- What needs to be done
Scan the records beneath this line for the line holding "You are a GUI" and the line holding "The image size is (1422, 840).", then transcribe exactly those two and all lines between.

- Data supplied
══════

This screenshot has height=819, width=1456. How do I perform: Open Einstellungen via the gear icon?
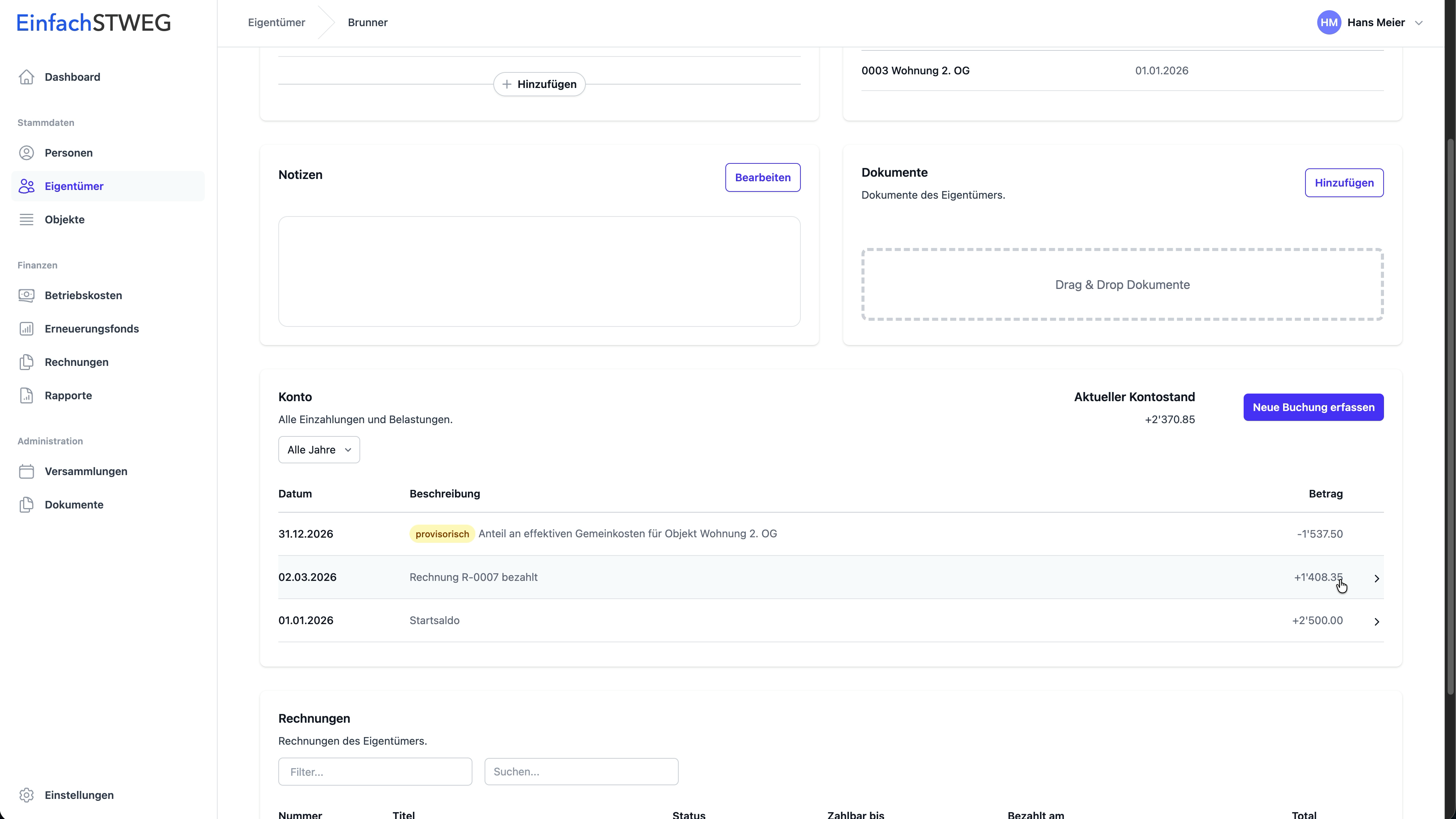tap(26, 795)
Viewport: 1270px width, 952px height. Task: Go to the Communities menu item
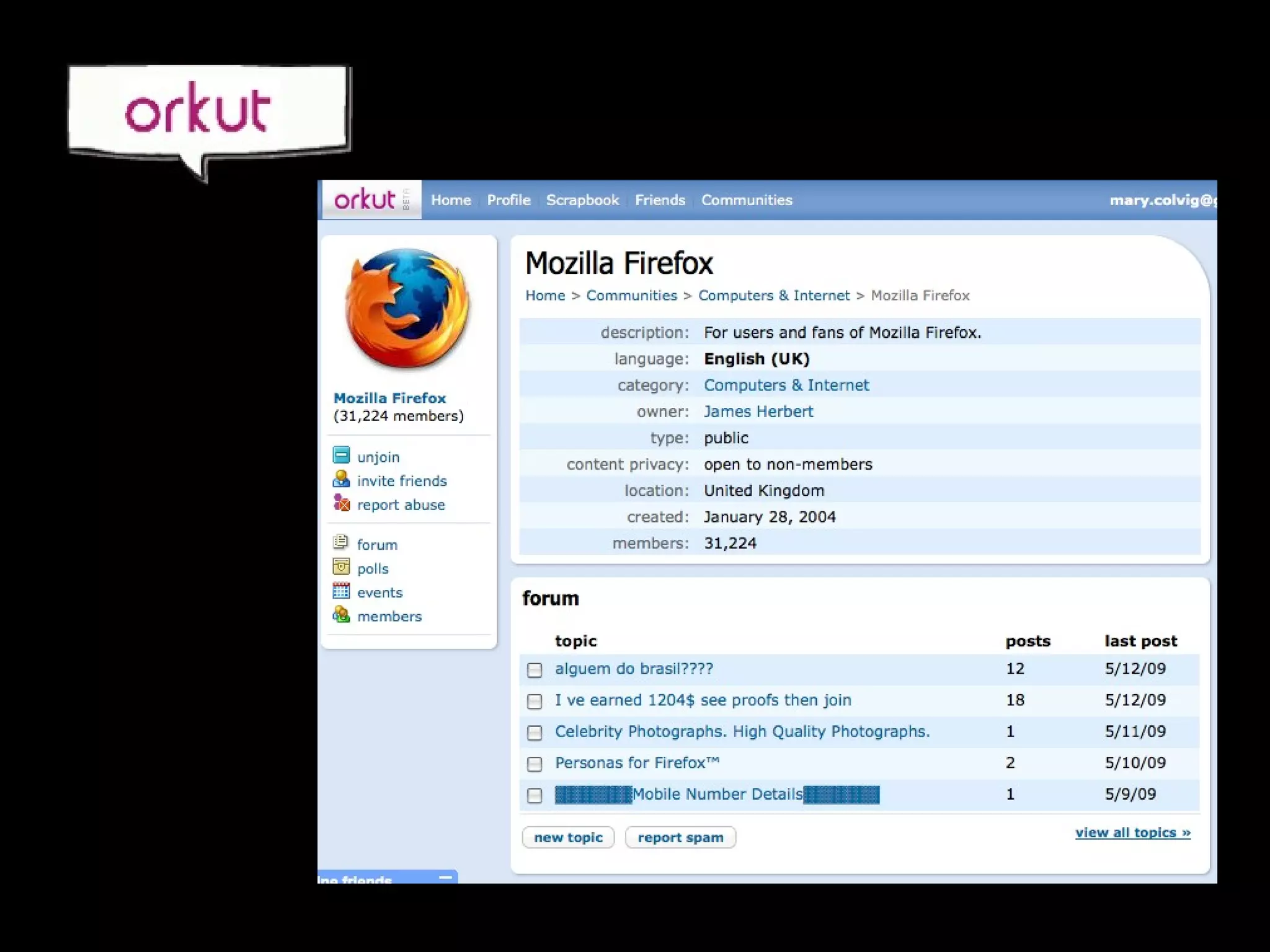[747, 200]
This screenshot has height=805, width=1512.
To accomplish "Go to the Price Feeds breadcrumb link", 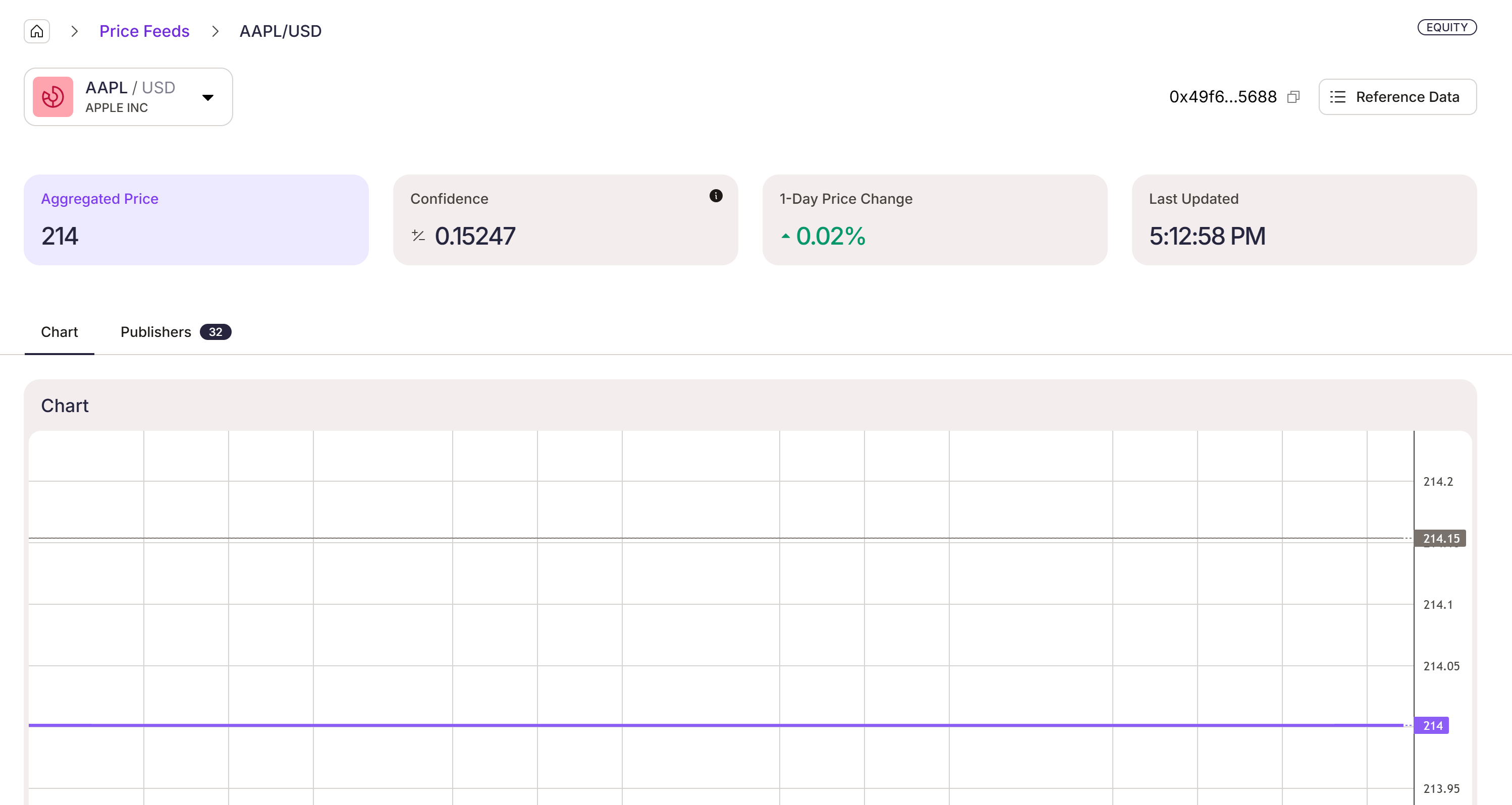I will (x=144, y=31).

══════

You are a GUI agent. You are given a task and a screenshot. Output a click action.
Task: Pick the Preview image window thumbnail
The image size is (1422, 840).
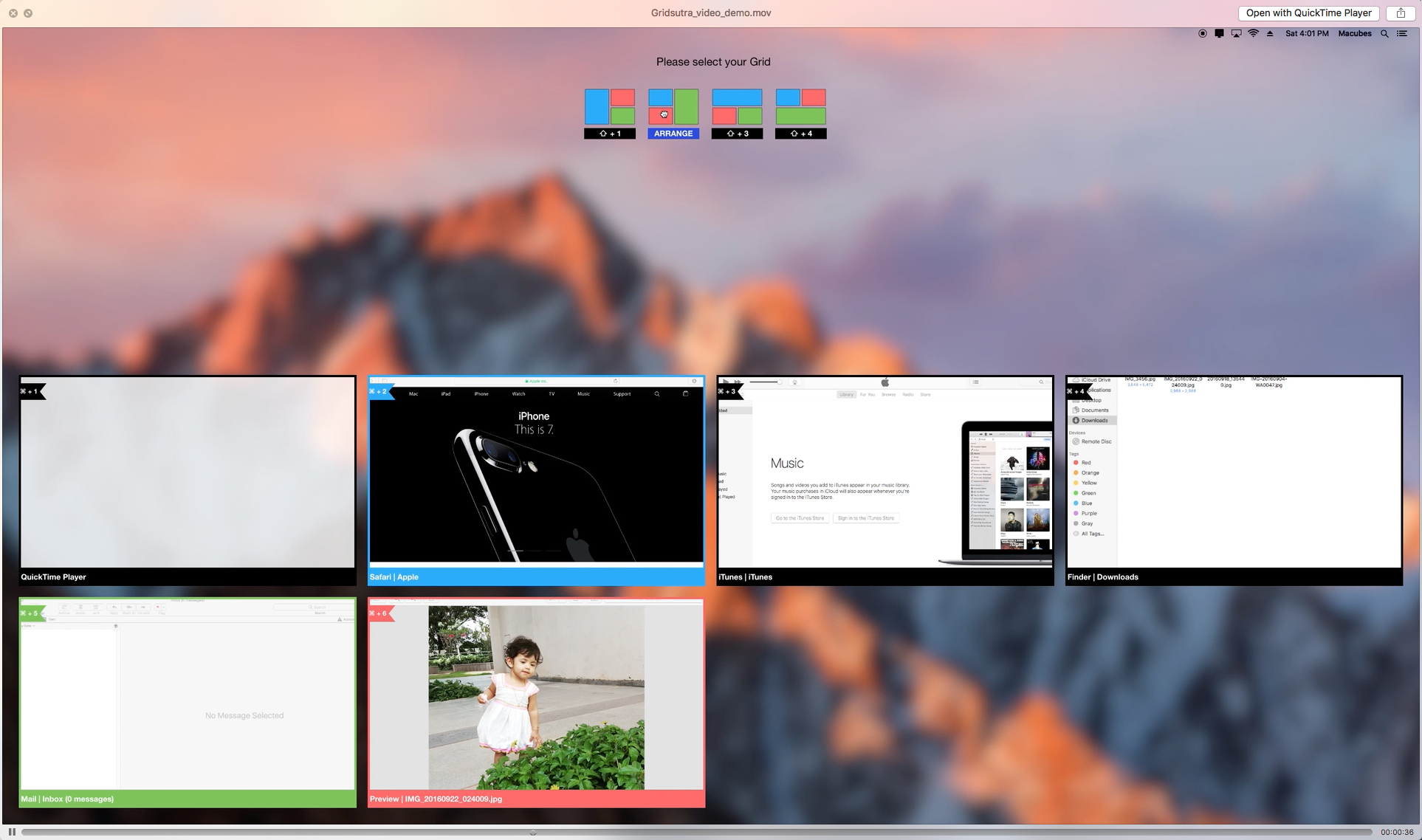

══════

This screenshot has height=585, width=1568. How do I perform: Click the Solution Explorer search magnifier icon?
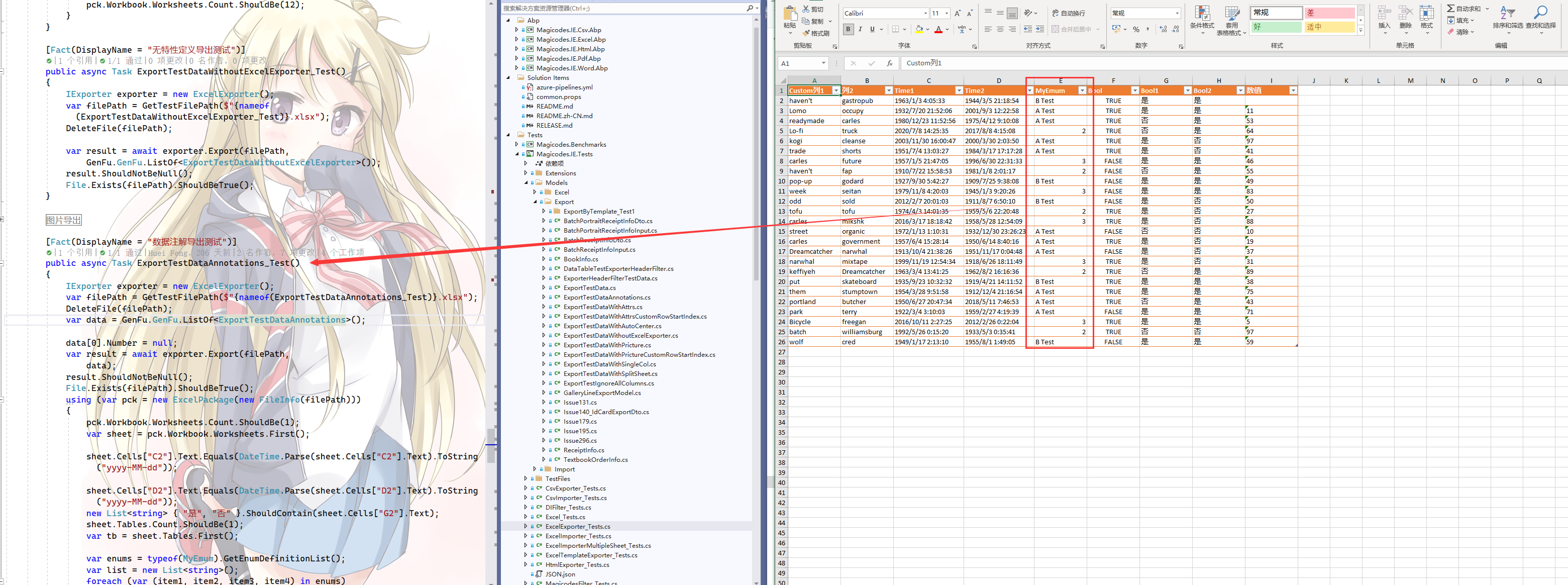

══════

- Answer to the problem
You are a GUI agent. You are given a task and a screenshot. Output a click action.
Task: Pick the Preview image window thumbnail
The image size is (1422, 840).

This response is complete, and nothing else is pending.